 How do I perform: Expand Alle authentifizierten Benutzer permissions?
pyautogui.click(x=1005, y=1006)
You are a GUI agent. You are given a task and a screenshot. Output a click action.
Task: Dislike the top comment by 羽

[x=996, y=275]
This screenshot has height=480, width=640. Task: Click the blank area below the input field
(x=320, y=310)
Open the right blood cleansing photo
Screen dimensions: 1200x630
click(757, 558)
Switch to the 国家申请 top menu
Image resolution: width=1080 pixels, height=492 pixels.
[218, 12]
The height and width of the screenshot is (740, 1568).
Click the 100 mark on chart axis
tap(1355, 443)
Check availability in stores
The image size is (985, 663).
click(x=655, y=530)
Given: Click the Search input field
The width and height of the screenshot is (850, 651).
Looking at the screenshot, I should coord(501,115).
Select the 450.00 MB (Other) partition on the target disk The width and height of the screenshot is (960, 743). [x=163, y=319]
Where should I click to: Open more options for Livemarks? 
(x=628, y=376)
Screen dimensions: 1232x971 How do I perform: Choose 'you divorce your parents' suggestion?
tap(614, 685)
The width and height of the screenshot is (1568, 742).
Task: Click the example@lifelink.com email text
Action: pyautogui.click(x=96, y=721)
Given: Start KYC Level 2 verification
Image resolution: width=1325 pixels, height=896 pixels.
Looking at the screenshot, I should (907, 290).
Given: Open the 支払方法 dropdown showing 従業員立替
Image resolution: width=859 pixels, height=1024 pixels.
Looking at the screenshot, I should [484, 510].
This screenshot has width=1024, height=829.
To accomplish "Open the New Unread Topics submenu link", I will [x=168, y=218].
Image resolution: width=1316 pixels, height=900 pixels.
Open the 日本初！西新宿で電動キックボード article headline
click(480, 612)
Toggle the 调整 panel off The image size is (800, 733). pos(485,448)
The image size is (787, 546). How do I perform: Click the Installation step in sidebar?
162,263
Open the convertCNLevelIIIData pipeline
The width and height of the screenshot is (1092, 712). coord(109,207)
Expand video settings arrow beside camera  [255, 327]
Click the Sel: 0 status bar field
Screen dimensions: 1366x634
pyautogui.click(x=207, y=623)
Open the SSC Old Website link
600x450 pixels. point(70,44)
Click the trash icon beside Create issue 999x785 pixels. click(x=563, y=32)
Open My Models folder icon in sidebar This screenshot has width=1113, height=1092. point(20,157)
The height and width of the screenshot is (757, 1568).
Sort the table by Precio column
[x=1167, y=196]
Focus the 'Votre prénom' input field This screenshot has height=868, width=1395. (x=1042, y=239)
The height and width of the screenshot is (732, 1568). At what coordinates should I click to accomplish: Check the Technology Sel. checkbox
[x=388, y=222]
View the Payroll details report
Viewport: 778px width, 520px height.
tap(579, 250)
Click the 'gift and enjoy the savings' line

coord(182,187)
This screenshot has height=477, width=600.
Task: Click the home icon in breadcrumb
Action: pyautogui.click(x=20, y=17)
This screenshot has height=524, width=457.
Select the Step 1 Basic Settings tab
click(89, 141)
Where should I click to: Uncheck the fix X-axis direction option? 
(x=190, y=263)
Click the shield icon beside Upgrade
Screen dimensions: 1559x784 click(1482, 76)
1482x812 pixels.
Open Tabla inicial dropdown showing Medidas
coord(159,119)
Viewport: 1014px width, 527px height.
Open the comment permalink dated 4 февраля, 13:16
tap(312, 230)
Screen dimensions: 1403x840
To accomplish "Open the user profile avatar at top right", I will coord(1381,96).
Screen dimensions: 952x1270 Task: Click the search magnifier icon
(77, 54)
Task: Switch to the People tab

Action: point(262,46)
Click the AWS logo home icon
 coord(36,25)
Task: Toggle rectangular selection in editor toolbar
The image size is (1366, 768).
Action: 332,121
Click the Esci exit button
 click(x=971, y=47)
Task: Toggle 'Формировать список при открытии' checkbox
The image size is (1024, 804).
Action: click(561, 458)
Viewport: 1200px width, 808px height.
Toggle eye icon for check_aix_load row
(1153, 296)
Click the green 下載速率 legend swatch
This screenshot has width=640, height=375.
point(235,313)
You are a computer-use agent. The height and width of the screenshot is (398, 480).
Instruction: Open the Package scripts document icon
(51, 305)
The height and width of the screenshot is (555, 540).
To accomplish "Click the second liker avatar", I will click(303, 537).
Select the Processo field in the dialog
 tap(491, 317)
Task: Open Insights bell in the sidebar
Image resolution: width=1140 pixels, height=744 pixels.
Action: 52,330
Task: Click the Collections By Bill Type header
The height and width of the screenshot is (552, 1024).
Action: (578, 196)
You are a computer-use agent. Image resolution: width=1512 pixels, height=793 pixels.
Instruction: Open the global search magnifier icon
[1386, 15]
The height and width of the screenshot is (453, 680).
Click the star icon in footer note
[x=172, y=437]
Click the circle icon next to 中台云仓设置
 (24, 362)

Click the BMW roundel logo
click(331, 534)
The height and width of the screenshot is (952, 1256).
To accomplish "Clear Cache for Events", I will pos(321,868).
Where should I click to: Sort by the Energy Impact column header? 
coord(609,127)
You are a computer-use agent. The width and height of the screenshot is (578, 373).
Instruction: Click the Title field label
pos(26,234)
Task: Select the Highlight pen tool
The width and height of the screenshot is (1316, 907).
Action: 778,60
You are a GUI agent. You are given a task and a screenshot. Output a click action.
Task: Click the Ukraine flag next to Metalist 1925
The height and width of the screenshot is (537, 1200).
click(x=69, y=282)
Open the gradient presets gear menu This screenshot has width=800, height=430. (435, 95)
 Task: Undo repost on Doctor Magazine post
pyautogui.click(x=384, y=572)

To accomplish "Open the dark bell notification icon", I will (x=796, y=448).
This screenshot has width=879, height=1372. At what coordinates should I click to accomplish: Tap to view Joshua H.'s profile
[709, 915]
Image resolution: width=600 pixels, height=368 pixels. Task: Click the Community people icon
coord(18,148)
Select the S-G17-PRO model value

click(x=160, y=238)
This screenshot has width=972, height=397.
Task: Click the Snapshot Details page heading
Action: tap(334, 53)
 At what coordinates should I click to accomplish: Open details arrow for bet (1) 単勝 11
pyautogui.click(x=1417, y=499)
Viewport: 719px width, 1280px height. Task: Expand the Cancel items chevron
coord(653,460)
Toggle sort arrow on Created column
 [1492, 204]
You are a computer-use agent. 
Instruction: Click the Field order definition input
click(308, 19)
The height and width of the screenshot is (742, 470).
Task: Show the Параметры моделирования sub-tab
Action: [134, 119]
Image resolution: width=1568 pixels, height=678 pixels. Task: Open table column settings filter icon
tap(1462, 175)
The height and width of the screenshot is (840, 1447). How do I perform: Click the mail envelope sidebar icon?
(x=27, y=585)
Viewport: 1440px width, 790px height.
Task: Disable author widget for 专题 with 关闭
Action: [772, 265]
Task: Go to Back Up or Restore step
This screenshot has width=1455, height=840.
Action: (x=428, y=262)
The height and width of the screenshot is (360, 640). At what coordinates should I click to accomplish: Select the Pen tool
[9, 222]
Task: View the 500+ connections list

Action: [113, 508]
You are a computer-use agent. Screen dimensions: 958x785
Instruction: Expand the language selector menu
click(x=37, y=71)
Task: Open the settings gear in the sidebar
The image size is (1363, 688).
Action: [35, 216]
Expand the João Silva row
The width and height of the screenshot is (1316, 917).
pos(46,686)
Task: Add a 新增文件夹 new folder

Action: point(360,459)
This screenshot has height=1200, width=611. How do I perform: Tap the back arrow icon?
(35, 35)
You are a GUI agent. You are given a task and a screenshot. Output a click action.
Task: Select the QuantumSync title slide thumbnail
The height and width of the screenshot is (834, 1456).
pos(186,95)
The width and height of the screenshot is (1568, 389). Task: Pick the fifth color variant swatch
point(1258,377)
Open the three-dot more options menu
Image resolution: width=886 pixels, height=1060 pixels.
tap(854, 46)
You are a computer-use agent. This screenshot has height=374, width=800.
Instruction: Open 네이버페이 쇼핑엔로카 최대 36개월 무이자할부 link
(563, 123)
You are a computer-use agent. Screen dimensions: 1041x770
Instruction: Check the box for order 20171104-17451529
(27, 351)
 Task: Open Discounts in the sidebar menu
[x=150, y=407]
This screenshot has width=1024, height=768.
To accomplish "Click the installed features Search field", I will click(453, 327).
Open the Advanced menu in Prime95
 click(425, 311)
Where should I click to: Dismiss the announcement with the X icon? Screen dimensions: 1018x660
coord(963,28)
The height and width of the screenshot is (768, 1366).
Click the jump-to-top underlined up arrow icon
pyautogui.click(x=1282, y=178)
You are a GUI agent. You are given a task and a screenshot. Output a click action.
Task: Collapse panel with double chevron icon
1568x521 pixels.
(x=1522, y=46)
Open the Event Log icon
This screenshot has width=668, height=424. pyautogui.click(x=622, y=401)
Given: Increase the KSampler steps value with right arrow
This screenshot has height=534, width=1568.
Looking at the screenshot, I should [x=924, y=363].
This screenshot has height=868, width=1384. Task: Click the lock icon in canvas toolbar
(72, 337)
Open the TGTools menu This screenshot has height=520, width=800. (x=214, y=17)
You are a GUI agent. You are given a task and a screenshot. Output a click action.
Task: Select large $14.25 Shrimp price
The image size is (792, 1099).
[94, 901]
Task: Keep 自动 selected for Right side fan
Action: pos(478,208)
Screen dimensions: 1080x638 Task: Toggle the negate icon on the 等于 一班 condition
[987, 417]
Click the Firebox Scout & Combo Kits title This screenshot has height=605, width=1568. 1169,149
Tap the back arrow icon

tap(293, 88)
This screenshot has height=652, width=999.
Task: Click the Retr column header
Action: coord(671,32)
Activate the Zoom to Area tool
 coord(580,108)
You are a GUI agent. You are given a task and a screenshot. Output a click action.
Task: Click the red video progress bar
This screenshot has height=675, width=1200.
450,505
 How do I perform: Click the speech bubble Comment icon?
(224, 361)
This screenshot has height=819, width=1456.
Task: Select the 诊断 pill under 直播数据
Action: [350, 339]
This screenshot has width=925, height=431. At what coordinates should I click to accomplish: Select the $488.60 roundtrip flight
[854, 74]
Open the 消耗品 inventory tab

> [REQUIRED TASK] Return verbatim the items from the line with "The height and width of the screenshot is (757, 1568)." up to and including the line with "coord(36,25)".

> [SOLUTION FOR THIS TASK]
The height and width of the screenshot is (757, 1568).
Sort the table by Precio column
[x=1167, y=196]
Focus the 'Votre prénom' input field This screenshot has height=868, width=1395. (x=1042, y=239)
The height and width of the screenshot is (732, 1568). At what coordinates should I click to accomplish: Check the Technology Sel. checkbox
[x=388, y=222]
View the Payroll details report
Viewport: 778px width, 520px height.
tap(579, 250)
Click the 'gift and enjoy the savings' line

coord(182,187)
This screenshot has height=477, width=600.
Task: Click the home icon in breadcrumb
Action: pyautogui.click(x=20, y=17)
This screenshot has height=524, width=457.
Select the Step 1 Basic Settings tab
click(89, 141)
Where should I click to: Uncheck the fix X-axis direction option? 
(x=190, y=263)
Click the shield icon beside Upgrade
Screen dimensions: 1559x784 click(1482, 76)
1482x812 pixels.
Open Tabla inicial dropdown showing Medidas
coord(159,119)
Viewport: 1014px width, 527px height.
Open the comment permalink dated 4 февраля, 13:16
tap(312, 230)
Screen dimensions: 1403x840
To accomplish "Open the user profile avatar at top right", I will coord(1381,96).
Screen dimensions: 952x1270 Task: Click the search magnifier icon
(77, 54)
Task: Switch to the People tab

Action: point(262,46)
Click the AWS logo home icon
 coord(36,25)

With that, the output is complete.